**Provided data:**

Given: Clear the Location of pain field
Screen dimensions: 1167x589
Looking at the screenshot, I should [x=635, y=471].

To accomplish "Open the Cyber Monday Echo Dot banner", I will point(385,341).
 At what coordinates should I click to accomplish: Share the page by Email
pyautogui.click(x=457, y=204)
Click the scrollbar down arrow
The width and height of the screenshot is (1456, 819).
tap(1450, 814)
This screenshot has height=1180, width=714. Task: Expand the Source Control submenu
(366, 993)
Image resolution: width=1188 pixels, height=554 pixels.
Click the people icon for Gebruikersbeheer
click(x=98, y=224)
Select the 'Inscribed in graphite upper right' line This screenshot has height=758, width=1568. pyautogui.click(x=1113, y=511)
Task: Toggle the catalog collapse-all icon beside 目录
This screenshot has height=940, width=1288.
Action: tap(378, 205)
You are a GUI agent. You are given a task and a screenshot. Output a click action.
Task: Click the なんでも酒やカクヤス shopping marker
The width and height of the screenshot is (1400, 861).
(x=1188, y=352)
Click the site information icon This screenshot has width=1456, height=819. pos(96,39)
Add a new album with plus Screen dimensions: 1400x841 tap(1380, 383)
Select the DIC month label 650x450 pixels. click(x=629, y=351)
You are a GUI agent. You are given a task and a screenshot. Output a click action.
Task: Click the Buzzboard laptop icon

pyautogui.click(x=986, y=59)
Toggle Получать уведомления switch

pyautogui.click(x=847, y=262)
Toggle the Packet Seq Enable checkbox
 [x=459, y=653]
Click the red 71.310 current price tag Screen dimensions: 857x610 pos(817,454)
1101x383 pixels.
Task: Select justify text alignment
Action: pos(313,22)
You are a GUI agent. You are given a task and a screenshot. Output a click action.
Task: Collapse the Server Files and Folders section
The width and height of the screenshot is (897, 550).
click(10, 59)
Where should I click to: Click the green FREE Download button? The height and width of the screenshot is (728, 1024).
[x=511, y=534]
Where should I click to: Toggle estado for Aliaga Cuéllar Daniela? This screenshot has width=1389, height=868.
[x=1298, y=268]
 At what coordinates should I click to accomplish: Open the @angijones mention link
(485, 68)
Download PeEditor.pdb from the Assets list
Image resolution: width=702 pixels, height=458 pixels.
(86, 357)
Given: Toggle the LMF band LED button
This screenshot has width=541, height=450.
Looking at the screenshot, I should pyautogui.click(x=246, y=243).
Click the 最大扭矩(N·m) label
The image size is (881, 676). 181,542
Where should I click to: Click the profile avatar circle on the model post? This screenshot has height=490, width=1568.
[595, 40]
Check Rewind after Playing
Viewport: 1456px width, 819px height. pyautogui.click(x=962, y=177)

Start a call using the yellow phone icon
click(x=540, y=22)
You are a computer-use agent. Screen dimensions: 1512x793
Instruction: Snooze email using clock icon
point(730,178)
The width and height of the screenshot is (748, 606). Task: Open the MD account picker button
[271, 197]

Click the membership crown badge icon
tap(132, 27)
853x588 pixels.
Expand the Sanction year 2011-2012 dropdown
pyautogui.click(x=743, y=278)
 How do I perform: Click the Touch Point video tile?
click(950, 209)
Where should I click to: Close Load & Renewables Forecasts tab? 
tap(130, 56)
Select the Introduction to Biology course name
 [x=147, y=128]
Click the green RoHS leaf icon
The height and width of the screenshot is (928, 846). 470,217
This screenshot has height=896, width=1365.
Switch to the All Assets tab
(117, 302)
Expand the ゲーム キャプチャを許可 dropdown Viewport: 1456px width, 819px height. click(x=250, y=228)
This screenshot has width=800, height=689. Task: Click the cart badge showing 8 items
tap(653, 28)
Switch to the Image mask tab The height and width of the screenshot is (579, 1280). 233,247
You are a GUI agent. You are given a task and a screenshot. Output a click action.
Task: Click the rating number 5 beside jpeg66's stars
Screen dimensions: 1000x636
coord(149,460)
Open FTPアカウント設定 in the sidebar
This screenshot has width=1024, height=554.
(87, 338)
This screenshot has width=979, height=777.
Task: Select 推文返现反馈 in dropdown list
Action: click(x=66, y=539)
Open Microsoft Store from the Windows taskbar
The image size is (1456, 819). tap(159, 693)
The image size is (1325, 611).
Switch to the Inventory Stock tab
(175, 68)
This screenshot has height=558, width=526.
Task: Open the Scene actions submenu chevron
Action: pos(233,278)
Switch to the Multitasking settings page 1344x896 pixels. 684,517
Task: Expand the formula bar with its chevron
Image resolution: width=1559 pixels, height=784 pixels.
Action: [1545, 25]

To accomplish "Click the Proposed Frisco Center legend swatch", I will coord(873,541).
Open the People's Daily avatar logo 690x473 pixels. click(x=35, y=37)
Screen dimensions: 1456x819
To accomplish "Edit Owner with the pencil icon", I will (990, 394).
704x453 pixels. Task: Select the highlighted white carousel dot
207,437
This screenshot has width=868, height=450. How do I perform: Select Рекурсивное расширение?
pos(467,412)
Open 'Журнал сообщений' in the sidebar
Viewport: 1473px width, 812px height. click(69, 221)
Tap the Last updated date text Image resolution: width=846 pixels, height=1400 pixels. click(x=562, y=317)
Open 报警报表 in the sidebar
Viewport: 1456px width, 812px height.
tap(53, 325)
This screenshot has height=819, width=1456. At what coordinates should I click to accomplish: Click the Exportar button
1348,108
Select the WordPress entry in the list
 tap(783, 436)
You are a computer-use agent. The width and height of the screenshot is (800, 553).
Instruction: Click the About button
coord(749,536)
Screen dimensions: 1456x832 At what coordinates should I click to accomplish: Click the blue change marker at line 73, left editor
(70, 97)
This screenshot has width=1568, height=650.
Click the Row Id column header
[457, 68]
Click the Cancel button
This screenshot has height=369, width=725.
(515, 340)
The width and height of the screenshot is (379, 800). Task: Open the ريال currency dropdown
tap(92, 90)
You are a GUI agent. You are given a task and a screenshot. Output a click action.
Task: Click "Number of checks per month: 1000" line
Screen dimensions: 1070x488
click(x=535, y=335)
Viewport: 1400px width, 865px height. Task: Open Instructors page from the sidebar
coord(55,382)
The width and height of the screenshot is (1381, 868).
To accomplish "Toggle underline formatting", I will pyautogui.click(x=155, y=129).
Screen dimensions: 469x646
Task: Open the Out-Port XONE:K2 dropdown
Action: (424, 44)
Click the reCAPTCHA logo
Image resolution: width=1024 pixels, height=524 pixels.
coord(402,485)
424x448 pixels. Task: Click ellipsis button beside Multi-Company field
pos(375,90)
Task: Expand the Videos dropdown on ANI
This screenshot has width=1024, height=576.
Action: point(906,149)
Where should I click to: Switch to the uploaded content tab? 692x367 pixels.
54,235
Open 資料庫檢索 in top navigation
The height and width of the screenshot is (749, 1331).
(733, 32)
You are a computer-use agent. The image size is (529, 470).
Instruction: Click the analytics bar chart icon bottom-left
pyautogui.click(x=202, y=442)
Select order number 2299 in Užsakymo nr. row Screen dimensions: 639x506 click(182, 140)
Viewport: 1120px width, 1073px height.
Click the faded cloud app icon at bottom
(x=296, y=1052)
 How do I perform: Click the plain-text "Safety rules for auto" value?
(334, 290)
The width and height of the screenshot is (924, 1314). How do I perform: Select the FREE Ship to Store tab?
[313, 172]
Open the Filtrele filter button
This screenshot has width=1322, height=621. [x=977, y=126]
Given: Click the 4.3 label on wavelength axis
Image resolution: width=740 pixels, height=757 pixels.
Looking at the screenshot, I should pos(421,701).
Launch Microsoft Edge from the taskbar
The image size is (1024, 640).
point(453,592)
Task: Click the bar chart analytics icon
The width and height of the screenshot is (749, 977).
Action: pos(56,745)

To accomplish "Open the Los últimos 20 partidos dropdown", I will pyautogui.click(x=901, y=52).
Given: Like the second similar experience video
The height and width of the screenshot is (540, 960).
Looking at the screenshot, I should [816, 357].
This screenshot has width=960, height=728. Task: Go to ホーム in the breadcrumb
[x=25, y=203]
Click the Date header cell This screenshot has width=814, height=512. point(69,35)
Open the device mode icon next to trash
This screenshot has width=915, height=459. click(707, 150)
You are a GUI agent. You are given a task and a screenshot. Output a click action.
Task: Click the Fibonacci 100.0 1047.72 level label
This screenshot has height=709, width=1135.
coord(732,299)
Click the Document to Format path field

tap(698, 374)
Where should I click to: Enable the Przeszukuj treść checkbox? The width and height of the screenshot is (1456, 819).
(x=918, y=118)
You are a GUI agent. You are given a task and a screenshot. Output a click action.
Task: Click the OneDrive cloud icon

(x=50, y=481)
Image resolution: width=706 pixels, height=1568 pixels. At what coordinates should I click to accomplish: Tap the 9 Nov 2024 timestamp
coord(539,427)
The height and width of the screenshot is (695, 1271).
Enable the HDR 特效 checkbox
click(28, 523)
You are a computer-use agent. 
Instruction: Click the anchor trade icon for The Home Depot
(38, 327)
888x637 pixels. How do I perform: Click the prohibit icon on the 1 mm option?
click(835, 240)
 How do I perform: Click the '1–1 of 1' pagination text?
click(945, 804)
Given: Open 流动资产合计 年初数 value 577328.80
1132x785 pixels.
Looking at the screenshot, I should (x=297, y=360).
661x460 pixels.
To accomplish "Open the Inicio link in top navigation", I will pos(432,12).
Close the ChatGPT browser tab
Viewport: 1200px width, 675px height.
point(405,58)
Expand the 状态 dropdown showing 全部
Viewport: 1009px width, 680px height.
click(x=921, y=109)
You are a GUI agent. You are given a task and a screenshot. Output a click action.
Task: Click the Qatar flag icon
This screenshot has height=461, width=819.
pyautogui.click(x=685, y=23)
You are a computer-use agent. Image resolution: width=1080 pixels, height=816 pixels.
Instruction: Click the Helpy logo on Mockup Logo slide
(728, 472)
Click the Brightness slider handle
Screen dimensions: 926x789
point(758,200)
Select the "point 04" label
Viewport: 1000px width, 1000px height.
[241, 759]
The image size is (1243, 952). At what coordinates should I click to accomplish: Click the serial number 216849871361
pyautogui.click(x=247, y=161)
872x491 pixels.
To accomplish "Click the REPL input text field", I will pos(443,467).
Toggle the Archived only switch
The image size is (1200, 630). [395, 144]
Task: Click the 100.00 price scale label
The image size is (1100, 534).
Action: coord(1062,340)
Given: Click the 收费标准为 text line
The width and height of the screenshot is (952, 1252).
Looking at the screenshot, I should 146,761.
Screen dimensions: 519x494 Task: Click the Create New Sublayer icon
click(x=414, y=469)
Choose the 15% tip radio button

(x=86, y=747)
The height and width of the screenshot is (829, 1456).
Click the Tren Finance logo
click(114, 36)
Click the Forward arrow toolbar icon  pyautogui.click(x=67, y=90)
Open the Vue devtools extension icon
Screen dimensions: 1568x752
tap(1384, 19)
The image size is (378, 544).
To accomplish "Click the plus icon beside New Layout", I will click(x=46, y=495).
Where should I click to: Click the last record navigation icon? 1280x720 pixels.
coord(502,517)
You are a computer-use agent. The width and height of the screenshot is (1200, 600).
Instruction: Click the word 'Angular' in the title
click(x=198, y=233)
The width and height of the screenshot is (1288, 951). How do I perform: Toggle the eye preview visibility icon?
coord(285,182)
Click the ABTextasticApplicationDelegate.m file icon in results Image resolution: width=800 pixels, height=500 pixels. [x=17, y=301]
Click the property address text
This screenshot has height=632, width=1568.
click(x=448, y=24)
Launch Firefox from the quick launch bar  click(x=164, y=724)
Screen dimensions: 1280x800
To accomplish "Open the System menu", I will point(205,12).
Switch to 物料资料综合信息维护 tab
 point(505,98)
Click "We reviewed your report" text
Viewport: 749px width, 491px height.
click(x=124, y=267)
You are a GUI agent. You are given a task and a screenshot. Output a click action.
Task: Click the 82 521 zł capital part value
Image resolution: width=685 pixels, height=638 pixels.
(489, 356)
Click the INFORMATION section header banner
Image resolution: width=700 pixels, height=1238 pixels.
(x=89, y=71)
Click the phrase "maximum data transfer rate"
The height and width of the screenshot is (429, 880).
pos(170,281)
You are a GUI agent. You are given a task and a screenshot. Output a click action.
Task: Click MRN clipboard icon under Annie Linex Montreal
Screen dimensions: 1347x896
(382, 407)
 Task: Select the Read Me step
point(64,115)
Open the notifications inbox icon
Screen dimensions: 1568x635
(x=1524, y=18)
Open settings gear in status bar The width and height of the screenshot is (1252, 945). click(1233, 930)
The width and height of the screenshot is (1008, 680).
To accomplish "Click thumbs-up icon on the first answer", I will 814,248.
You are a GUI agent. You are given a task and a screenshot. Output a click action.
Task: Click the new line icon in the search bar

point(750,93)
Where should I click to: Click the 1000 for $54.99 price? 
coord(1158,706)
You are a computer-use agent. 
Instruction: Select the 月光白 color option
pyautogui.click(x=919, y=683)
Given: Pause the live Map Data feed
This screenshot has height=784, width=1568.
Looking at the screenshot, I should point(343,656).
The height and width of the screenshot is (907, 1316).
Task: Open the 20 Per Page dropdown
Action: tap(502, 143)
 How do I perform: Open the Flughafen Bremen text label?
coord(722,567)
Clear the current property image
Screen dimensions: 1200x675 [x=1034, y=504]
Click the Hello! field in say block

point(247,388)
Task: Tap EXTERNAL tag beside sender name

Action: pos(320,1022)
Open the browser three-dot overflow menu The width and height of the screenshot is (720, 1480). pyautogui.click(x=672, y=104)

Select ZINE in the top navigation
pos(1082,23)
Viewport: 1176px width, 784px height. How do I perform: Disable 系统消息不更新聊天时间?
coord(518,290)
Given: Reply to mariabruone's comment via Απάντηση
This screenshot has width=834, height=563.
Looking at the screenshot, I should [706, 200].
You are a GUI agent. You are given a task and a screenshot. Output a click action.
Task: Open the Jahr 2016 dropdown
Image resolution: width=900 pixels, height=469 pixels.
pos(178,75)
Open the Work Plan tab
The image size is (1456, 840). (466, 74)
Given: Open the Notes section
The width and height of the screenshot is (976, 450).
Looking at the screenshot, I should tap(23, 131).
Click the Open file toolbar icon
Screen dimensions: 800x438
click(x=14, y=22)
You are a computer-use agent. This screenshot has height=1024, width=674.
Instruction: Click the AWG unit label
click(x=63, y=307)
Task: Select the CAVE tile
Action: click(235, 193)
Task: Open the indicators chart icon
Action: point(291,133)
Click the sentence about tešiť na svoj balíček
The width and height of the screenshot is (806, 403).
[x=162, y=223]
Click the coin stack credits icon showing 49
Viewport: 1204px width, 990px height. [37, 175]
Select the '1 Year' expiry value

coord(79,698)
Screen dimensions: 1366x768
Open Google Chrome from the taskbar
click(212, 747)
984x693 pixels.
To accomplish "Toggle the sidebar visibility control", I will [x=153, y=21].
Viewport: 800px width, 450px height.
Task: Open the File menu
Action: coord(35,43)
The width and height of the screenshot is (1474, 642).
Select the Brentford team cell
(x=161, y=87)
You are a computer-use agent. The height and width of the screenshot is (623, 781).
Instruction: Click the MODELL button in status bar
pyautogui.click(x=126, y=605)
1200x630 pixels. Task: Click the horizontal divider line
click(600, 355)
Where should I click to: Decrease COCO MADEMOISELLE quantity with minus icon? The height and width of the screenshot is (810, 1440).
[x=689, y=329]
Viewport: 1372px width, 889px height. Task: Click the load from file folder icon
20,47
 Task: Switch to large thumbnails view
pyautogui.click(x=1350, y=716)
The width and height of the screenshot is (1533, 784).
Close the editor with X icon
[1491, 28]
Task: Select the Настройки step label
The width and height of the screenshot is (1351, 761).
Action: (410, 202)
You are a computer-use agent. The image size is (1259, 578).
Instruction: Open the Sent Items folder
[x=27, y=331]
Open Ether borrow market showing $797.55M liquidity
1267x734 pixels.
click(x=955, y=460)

**Exercise objective:** Rewrite the lines from the one containing "Given: Pause the live Map Data feed" through the one containing "Action: pos(320,1022)", replacing "property image" with "listing photo" and leaving everything else unchanged.

**Result of the exercise:**
Given: Pause the live Map Data feed
This screenshot has height=784, width=1568.
Looking at the screenshot, I should point(343,656).
The height and width of the screenshot is (907, 1316).
Task: Open the 20 Per Page dropdown
Action: tap(502, 143)
 How do I perform: Open the Flughafen Bremen text label?
coord(722,567)
Clear the current listing photo
Screen dimensions: 1200x675 [x=1034, y=504]
Click the Hello! field in say block

point(247,388)
Task: Tap EXTERNAL tag beside sender name

Action: pos(320,1022)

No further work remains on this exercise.